▶ Passage provided:
______________________________
A significant problem that exists in the tape heads following the head lapping process is that the directional nature of the lapping process can cause surface portions of the metal magnetic shield layers 40 and 56 to smear across the insulation layers 44 and/or 52 to create an electrical short between the magnetic shields 40 and/or 56 and the sensor element 48. Particularly, as is seen in FIG. 3, metalization smears 70 from the S1 shield 40 towards the sensor element 48 may be created where the relative motion of the head 10 to the lapping surface (not shown) is to the left (arrow 74), and metalization smears 76 may be created from the S2 shield 56 towards the read element 48 where the relative motion of the head 10 to the lapping surface (not shown) is to the right (arrow 78). The existence of the smears 70 and 76 created during the head lapping process is well known to those skilled in the art, and a polishing process using a polishing medium such as diamond tape is typically next undertaken following the lapping process to attempt to remove the smears, as well as to provide a final finished surface to the tape head. FIGS. 4 and 5 depict prior art tape lapping process steps, and FIGS. 6-9 depict the improved tape polishing method of the present invention, as are all next described.
FIG. 4 is a top plan view depicting a first prior art tape polishing step for the tape head 10 depicted in FIGS. 1-3. As depicted in FIG. 4, a portion of a diamond polishing tape 80 is disposed above the lapped head 10, such that the diamond polishing surface of the tape 80 makes contact with the surface of the head 10. In the prior art polishing method depicted in FIG. 4, the polishing tape 80 is moved laterally relative to the head 10; that is, the head is held stationary while the tape is moved laterally (arrow 84). While the prior art polishing method depicted in FIG. 4 is generally effective in polishing the surface of the head 10, the metal smears from the shields are not always effectively removed, and electrical shorts often still occur, such that a significant number of heads with electrical shorting problems exist. Furthermore, it is believed that smears may even be created or exacerbated in the FIG. 4 polishing method, as the polishing tape may cause further lateral movement of metal smear material.
______________________________
▶ Actions to take:
1. In the passage on tape head polishing, what polishing medium is typically used after lapping to try to remove the smears?
2. For each statement, say whether the passage on tape head polishing supports it, and quote the words that decide it: (a) In the FIG. 4 prior art method, the tape is held still while the head moves laterally. (b) Smears 76 come from the S2 shield when the relative motion is to the right. (c) The FIG. 4 method always removes the metal smears from the shields.
3. Carry on the passage on tape head polishing, starting after its last sentence.

▶ Information supplied:
______________________________
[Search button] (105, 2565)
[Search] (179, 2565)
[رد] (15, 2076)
______________________________
▶ Task-by-task results:
1. Diamond tape.

2.
(a) No: "the head is held stationary while the tape is moved laterally"
(b) Yes: "metalization smears 76 may be created from the S2 shield 56 towards the read element 48 where the relative motion of the head 10 to the lapping surface (not shown) is to the right (arrow 78)"
(c) No: "the metal smears from the shields are not always effectively removed"

3.
FIG. 5 depicts an improved prior art tape polishing method in which the tape head 10 is moved orthogonally (see arrow 94) to a tape longitudinal axis centerline 96 which corresponds to the lateral polishing tape direction, see arrow 84. An improvement in the removal of the metal smears is achieved with this prior art tape polishing method depicted in FIG. 5, in that the vertical motion 94 of the tape head acts to remove the metal smears by a polishing action in the direction 94 that is orthogonal to the general lateral direction of the smears. Thus, the orthogonal polishing depicted in FIG. 5 tends to remove smeared metalization without tending to extend the smeared metalization across the insulation layers that separate the shields from the MR elements. However, it has been determined that the tape polishing method depicted in FIG. 5 is less than optimum, in that when the orthogonal motion 94 of the tape head is at the extreme upper or lower displacement, the orthogonal velocity of the head 10 is zero, while the polishing tape is simultaneously moving in a lateral direction 84, and at this point, the tape polishing method is similar to that depicted in FIG. 4. That is, the tape head is stationary and the polishing tape is moving laterally, which results in some smearing of the shield metal towards the read sensor element 48. As is next described with the aid of FIGS. 6-9, rather than having a prior art continuous tape motion, the tape polishing method of the present invention synchronizes the tape motion with the tape head motion, such that the polishing tape velocity is essentially zero at the point when the tape head orthogonal velocity is approximately zero (at its extreme displacement), whereby smearing during the tape polishing process is substantially eliminated, and the removal of smeared metalization from the lapping process is improved, such that an improved tape head is created.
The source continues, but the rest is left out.